Impacto productivo y empleo local
Más allá de la generación eléctrica, la construcción de los parques solares implica un impacto directo en la economía regional. Durante la etapa de obra se generan puestos de trabajo vinculados a montaje, logística y servicios, mientras que en la fase operativa se requieren perfiles técnicos para mantenimiento y control de las instalaciones.
En este sentido, la provincia viene fortaleciendo la formación técnica vinculada a energías renovables, con egresados capacitados para integrarse a este tipo de emprendimientos, reduciendo la necesidad de mano de obra externa.
Energía solar en el norte argentino
Santiago del Estero se suma así a un proceso más amplio de incorporación de energías renovables en el norte del país, donde la energía solar aparece como una de las alternativas más viables para diversificar la matriz y reducir la dependencia de combustibles fósiles.
Si bien estos proyectos no reemplazan la necesidad de una política energética nacional integral, representan avances concretos en un escenario donde la transición energética suele quedar atrapada entre discursos y falta de inversión sostenida.
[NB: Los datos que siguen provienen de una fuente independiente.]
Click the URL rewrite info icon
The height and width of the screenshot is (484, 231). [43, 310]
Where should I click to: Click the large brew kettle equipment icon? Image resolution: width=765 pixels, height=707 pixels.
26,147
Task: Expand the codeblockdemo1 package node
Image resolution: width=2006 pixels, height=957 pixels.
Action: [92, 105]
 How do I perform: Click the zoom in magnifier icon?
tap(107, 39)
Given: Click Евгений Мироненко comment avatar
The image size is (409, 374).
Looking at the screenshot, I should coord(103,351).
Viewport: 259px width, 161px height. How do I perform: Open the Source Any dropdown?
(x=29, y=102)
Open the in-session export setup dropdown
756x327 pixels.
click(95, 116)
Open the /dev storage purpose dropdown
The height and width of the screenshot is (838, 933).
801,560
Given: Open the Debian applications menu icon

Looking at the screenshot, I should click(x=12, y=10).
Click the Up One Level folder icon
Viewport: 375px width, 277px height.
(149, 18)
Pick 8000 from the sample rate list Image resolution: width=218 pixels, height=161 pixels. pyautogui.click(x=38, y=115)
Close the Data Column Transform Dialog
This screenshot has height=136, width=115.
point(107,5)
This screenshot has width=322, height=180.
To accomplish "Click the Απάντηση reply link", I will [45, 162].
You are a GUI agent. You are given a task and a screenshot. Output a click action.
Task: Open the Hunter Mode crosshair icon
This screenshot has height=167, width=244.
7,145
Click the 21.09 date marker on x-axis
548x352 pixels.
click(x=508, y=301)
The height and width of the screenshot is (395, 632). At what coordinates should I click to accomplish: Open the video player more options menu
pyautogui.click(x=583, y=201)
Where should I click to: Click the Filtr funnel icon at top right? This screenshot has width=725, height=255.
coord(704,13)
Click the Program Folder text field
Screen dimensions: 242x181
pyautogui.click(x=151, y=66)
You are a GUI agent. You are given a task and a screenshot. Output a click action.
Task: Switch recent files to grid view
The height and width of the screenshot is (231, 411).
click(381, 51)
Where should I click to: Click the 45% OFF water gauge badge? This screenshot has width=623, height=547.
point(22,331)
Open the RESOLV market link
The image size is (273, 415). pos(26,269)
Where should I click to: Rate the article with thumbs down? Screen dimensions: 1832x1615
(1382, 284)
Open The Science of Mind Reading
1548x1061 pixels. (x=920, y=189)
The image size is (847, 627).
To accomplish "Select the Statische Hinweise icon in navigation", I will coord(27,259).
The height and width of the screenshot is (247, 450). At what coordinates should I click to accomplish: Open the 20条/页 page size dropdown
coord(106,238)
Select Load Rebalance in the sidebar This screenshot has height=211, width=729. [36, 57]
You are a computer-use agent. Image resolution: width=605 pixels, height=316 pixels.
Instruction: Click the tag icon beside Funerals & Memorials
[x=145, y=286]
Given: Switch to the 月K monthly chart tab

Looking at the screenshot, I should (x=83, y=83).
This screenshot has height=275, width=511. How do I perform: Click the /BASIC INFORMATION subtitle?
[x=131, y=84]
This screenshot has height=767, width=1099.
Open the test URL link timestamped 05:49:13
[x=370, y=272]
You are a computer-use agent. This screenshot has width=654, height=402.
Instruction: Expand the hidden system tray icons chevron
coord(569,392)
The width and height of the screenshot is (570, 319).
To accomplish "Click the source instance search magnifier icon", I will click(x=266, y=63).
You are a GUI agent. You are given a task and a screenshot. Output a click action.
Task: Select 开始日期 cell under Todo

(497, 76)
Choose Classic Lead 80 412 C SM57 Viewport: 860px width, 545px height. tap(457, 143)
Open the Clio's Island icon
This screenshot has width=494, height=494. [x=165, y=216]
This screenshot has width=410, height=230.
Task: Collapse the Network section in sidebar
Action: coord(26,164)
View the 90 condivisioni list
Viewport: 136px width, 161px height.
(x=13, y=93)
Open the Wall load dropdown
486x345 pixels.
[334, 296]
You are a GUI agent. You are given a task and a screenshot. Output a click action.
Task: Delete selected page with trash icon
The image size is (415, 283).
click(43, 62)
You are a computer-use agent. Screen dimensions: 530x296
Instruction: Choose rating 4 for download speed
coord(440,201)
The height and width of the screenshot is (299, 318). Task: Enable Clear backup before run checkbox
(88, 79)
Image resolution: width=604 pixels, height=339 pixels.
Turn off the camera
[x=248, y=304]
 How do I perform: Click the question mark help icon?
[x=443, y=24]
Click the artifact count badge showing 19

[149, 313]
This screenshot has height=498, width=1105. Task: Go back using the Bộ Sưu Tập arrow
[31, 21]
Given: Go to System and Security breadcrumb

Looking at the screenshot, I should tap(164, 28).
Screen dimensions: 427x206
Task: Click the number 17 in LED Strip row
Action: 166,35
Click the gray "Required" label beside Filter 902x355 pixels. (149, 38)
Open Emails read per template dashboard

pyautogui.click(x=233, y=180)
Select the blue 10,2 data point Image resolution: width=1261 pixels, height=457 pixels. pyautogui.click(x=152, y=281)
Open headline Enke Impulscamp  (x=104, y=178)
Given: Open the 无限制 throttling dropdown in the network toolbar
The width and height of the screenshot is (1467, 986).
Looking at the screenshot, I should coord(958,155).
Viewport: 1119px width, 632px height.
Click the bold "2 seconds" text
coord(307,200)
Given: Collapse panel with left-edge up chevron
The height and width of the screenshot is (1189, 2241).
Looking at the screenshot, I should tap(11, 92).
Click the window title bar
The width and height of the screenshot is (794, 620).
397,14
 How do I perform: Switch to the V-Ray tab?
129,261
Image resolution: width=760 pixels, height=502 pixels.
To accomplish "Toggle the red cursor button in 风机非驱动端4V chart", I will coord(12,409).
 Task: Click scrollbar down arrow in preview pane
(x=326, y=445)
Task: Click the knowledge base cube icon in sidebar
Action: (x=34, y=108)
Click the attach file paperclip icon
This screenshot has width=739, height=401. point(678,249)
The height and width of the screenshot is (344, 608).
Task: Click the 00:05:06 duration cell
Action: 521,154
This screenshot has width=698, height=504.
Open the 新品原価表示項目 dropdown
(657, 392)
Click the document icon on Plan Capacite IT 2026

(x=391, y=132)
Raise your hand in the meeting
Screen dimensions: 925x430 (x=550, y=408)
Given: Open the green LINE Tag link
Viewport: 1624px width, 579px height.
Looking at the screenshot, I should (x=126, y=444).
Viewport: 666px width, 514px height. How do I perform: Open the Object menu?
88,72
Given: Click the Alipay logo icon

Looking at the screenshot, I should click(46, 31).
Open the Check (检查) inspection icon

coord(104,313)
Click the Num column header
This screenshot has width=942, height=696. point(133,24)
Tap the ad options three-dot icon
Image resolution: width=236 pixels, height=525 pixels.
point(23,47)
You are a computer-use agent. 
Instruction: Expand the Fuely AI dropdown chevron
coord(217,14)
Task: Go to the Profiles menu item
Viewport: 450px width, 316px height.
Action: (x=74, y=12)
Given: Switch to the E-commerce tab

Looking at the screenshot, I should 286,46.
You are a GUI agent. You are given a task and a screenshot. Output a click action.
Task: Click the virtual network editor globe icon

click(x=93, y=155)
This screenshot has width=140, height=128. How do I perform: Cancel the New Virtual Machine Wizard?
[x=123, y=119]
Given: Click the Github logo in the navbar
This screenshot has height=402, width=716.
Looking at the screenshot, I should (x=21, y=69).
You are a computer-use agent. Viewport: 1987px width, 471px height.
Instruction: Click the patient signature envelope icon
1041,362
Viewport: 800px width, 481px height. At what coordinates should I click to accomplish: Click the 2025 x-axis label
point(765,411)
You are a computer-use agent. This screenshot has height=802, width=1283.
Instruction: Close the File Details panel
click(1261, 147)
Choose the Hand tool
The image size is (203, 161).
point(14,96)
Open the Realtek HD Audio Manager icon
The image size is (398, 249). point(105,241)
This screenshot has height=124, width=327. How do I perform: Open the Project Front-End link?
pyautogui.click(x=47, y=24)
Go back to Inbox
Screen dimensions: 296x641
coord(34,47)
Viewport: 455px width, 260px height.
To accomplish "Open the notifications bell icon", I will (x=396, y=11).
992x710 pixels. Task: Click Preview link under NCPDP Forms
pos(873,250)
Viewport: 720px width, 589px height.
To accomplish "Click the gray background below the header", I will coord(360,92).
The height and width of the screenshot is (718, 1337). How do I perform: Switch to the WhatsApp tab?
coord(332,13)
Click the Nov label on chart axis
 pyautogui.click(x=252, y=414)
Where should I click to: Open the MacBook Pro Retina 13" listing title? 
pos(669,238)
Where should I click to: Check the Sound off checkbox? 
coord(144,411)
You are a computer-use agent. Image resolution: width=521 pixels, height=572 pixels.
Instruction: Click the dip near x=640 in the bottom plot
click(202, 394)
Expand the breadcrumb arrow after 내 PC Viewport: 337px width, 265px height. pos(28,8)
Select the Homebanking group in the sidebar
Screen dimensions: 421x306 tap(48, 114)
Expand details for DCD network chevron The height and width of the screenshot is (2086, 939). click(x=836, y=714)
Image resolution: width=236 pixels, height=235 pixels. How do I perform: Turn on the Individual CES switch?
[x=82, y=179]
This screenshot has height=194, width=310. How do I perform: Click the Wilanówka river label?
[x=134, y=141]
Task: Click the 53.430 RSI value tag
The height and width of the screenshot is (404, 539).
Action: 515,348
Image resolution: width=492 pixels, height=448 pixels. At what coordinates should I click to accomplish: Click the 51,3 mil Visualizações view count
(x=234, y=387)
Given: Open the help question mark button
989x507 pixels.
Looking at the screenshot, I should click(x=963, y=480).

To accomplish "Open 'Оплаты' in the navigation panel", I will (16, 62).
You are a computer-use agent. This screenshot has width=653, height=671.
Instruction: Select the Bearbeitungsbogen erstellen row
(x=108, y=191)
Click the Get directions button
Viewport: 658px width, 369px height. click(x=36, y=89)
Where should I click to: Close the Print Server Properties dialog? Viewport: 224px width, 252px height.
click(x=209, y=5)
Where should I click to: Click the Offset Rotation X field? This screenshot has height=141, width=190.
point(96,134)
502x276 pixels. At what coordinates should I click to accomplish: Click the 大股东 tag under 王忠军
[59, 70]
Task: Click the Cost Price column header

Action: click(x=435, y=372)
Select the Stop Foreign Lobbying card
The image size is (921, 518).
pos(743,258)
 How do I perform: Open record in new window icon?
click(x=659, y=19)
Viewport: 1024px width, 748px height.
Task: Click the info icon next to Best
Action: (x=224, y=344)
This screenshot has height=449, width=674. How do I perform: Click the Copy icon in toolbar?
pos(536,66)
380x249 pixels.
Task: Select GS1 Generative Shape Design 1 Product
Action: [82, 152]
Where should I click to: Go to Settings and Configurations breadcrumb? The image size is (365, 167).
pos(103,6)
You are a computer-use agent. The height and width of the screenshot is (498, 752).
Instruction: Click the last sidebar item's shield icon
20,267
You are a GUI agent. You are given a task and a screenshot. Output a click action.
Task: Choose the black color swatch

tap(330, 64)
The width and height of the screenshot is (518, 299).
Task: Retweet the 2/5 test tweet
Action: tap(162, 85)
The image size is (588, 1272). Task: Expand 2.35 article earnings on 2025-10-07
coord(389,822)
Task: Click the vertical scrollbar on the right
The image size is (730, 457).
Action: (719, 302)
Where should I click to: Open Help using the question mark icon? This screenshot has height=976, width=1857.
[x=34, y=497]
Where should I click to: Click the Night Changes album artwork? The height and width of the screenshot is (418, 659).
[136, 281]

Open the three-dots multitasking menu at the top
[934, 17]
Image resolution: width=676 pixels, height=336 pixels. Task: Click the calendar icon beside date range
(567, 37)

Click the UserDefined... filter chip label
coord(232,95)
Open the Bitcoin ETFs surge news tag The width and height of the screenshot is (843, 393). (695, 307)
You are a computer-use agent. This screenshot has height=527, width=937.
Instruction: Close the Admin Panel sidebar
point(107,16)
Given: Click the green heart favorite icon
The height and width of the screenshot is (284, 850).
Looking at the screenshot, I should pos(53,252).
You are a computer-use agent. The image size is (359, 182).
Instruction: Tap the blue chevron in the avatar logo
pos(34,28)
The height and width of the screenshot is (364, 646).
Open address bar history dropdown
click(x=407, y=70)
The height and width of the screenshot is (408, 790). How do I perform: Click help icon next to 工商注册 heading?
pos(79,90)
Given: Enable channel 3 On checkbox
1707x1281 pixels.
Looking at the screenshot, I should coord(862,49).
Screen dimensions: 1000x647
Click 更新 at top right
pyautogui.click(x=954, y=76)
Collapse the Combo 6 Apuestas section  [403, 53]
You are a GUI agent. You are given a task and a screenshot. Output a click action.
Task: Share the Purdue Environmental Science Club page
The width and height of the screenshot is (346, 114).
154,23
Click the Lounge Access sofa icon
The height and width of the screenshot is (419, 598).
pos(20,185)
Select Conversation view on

Un paso en medio de un debate abierto
La puesta en marcha de los parques solares de Añatuya y Bandera refuerza una idea central: la transición energética no ocurre solo en los grandes centros urbanos o en megaproyectos, sino también en el interior profundo, donde la energía puede transformarse en una herramienta de desarrollo territorial.
En un país con abundante sol y necesidades energéticas crecientes, cada nuevo parque solar no es solo una obra de infraestructura, sino una señal de hacia dónde puede —y debería— orientarse el modelo energético argentino.